A handful are trying to carve out their autonomy and muscle into the same league as Washington and Beijing, with South Korea loudly insisting that nimble countries can build enough homegrown tech to stand on their own feet.
South Korean president Lee Jae Myung said: “In the age of artificial intelligence, falling behind by one day could mean falling behind by a whole generation. We are currently facing an urgent, life-or-death crisis.”
Countries want their own local compute, their own models, their own chips, their own cloud, their own engineering talent, and the right to handle their data as they see fit.
South Korea has become a poster child for this effort because it actually has the money, the chips, the software firms and, with Lee in office since June, the political oomph to triple next year’s AI budget to around $6.8 billion.
Lee is already waving about a new $102 billion National Growth Fund meant to feed high-tech projects over the next five years, with AI at the front of the queue.
The US and China remain the top dogs. Beijing talks a good game about tech self-reliance, although it rarely ships its best gear abroad. The Trump administration has promised allies a “full stack” of American AI wares, complete with Nvidia’s top-end silicon and software.
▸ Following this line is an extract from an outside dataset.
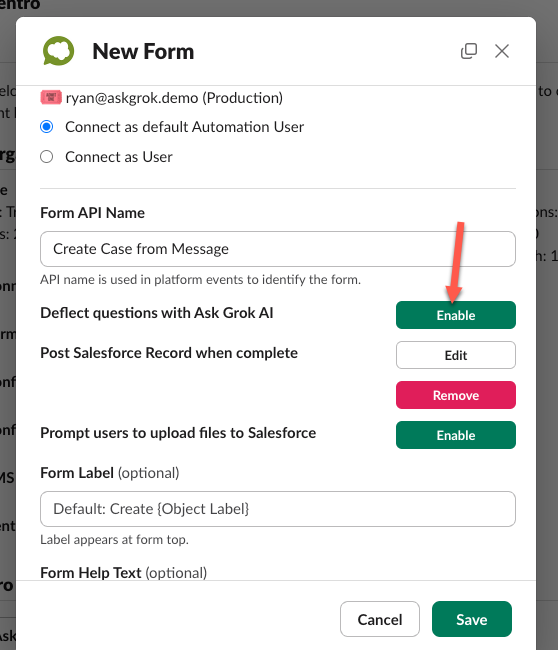Click the red arrow annotation

click(x=456, y=262)
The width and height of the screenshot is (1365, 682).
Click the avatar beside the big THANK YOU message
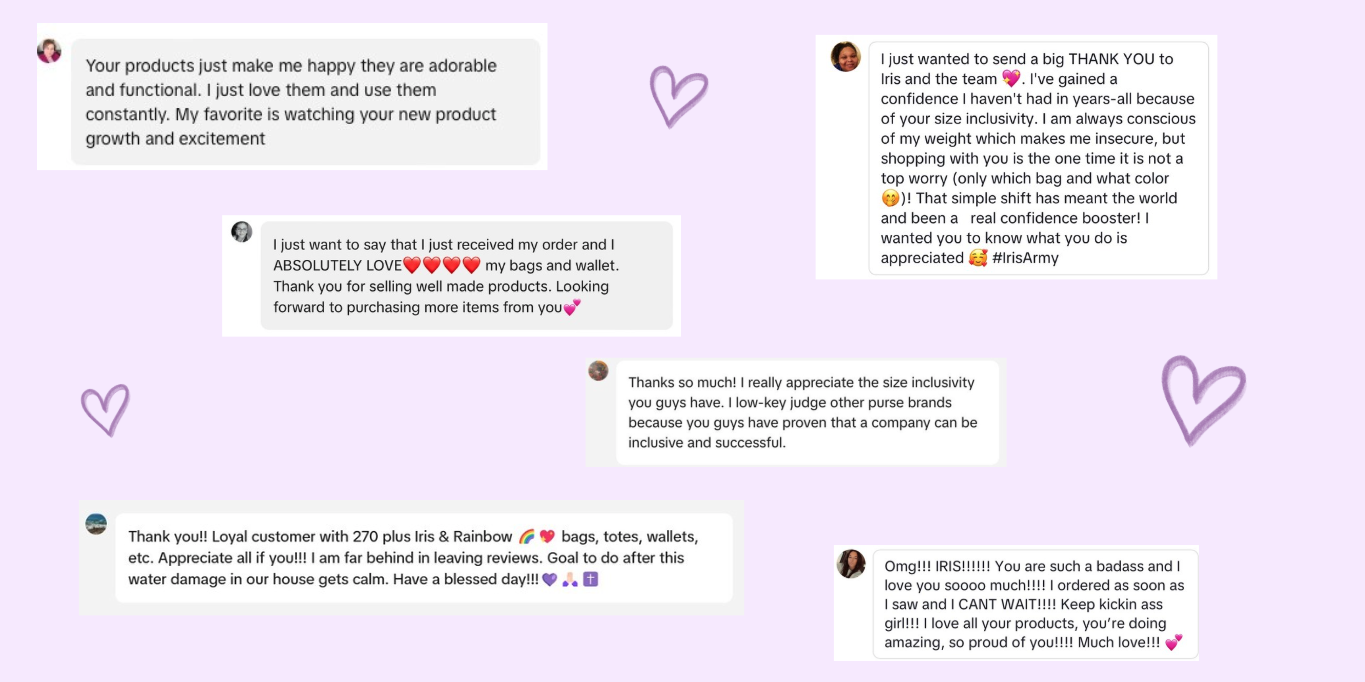coord(845,57)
Countries want to shake off the grip of US giants, said International Institute for Strategic Studies cyber boffin Virpratap Vikram Singh, who argued that many authorities now show “a growing hesitation” about depending on firms they struggle to regulate.
Information Technology Industry Council Courtney Lang told the Wall Street Journal that building domestic clout gives nations fallback options if foreign supplies are cut.
Nvidia chief executive Jensen Huang has been one of the loudest cheerleaders for sovereign AI, which is hardly surprising given the demand it creates for his GPUs.
“It codifies your culture, your society’s intelligence, your common sense, your history, you own your own data,” Huang said.
Efforts are underway across the globe. France’s Mistral AI and Germany’s SAP have teamed up on a sovereign AI platform to keep European public-sector data tidy. The UK has established a sovereign AI unit to funnel funding to local startups. India is cobbling together its own foundational model while boosting its domestic compute.
Saudi Arabia and the United Arab Emirates have scooped approval from the US Commerce Department for two local firms to buy up to 70,000 advanced AI chips. The UAE’s economy minister compared sovereign AI spending to defence and cybersecurity.
Beancounters at Gartner say that worldwide AI spending is set to hit $1.5 trillion this year, roughly 50 per cent more than in 2024, and is forecast to top $2 trillion next year.
South Korea struck a deal to buy 260,000 Nvidia GPUs, calling the haul the backbone of its sovereign AI push. Some chips will feed a state-run data centre while others will go to local software outfits. Seoul is also building a national large language model with domestic firms.
Samsung, Hyundai, SK and LG have promised about $540 billion in domestic investment, targeting AI data centres, chip development and smart manufacturing.
Chip startups Rebellions and FuriosaAI are working on neural-processing units that could become cheaper alternatives to Nvidia gear for some AI tasks. Meanwhile, software giants Naver and Kakao have released their own Korean-language models.
SK chairman Chey Tae-won told a recent economic shindig that South Korea’s attempt to stitch together a homegrown AI ecosystem could become a “crucial test bed and benchmark” for other nations.